What is expected ▸ What is needed is a word-for-word copy of all the entries, minus the pictures.

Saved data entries
++++++++++++++++++++

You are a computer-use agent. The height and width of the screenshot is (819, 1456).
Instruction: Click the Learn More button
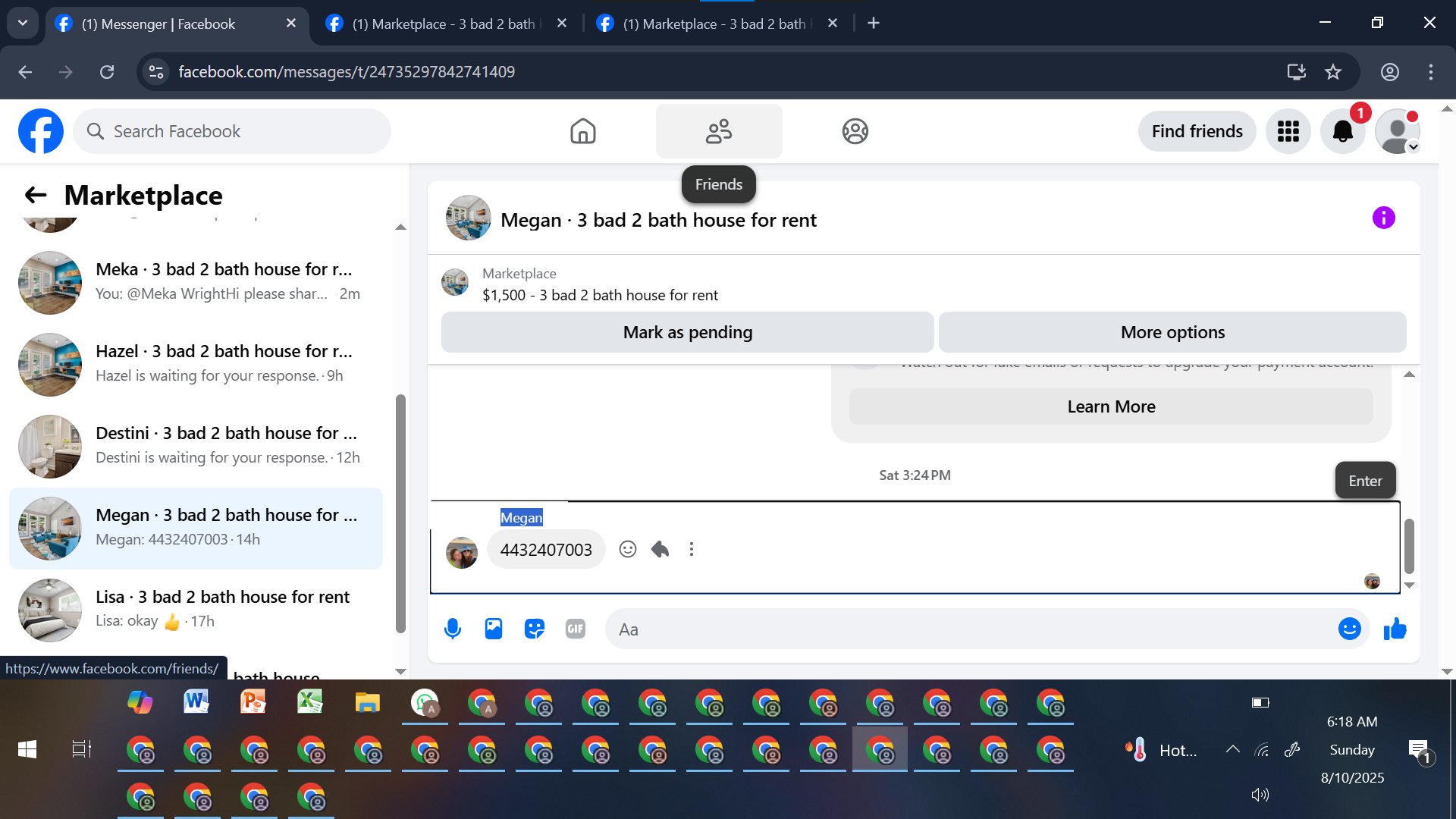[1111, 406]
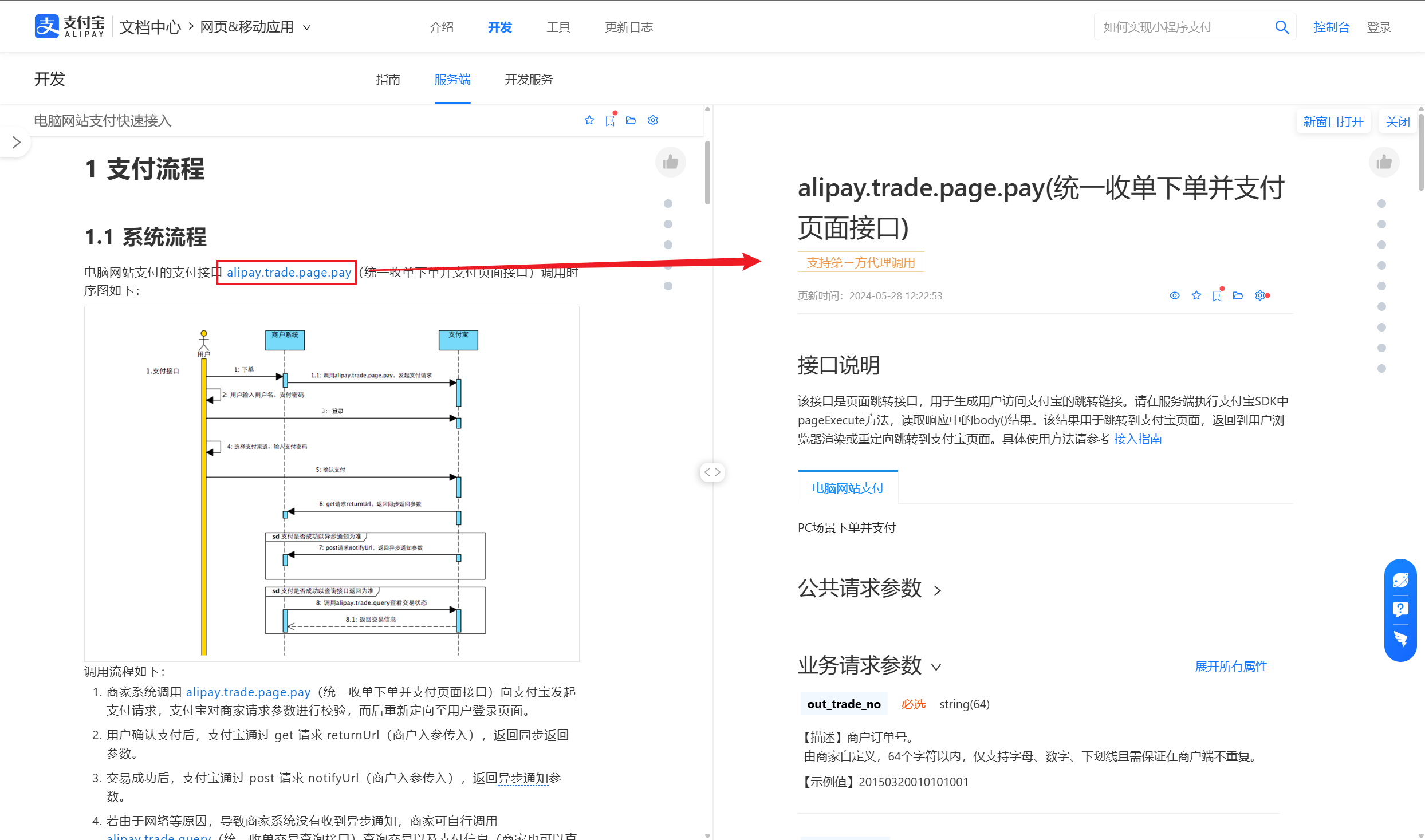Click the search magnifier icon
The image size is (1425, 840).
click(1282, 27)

++++++++++++++++++++

Solution below ▸
You are a computer-use agent. The height and width of the screenshot is (819, 1456).
Instruction: Click the Learn More button
[1111, 406]
Click the search magnifier icon
The image size is (1425, 840).
click(1282, 27)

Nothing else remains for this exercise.